> [Your goal] Return every line from the one with "Identify the click" through the one with "Circolare (Automobile Club", inclusive, exactly as it appears below.

> [Records for the task]
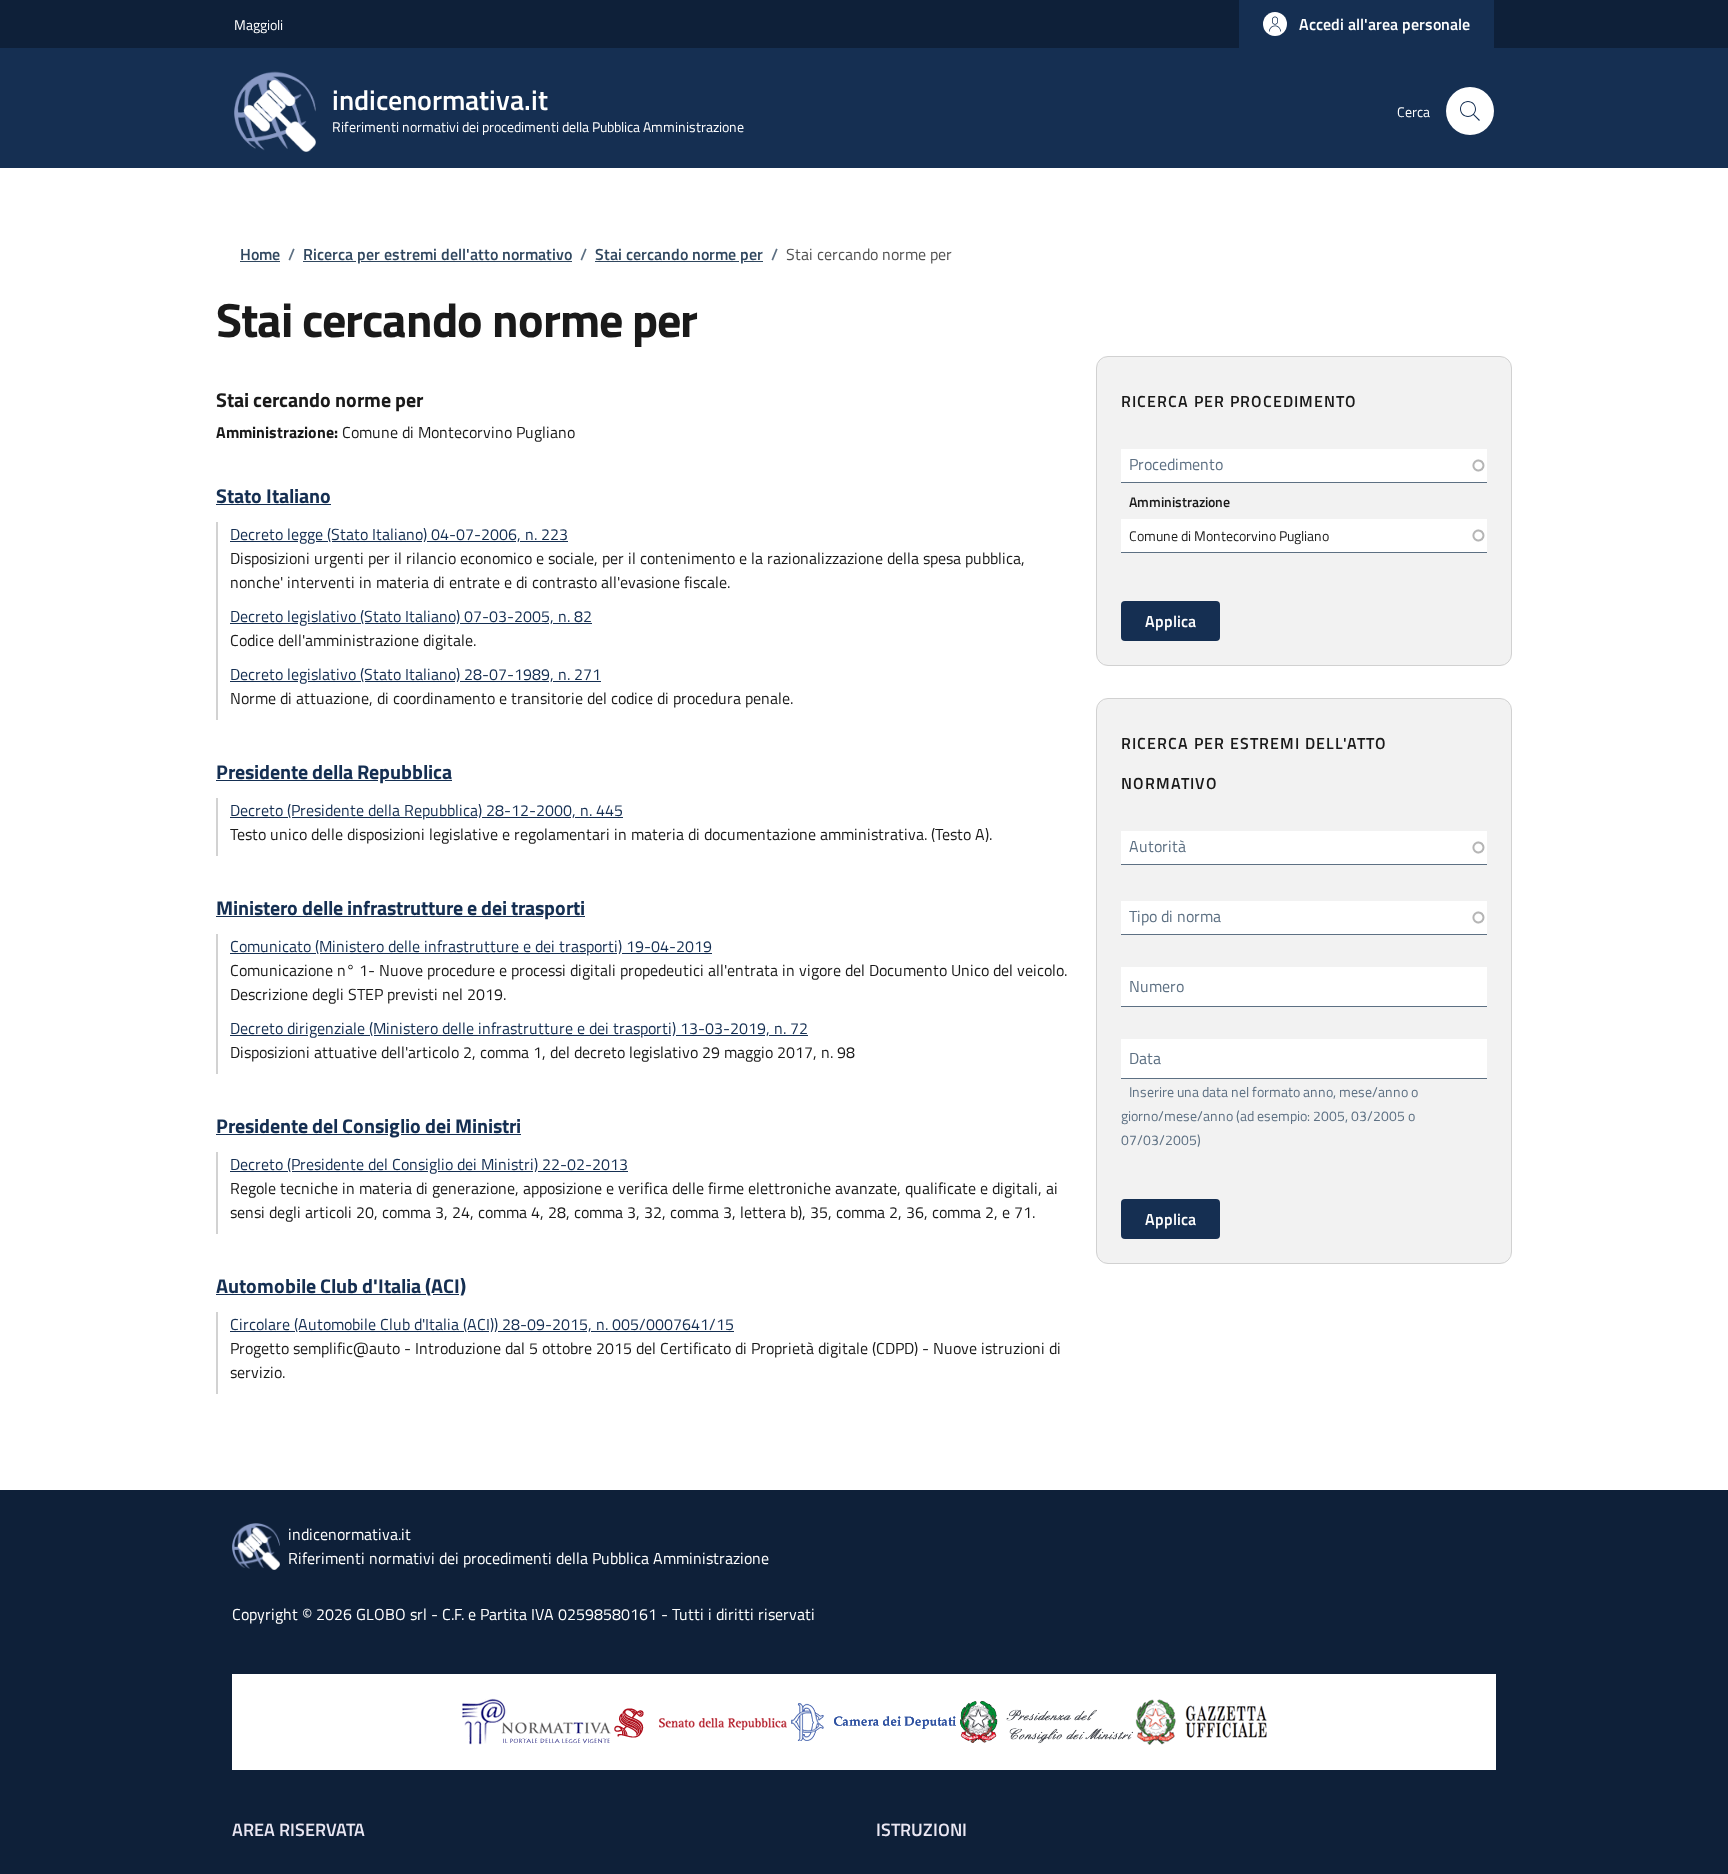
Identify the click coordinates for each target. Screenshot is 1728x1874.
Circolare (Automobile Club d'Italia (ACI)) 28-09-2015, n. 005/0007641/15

* * *

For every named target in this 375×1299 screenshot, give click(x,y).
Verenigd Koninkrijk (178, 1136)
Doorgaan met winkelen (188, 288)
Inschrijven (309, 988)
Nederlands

> [Reply to the exercise]
Identify the click coordinates for each target. Screenshot is 1728x1874.
Circolare (Automobile Club d'Italia (ACI)) 28-09-2015, n. 005/0007641/15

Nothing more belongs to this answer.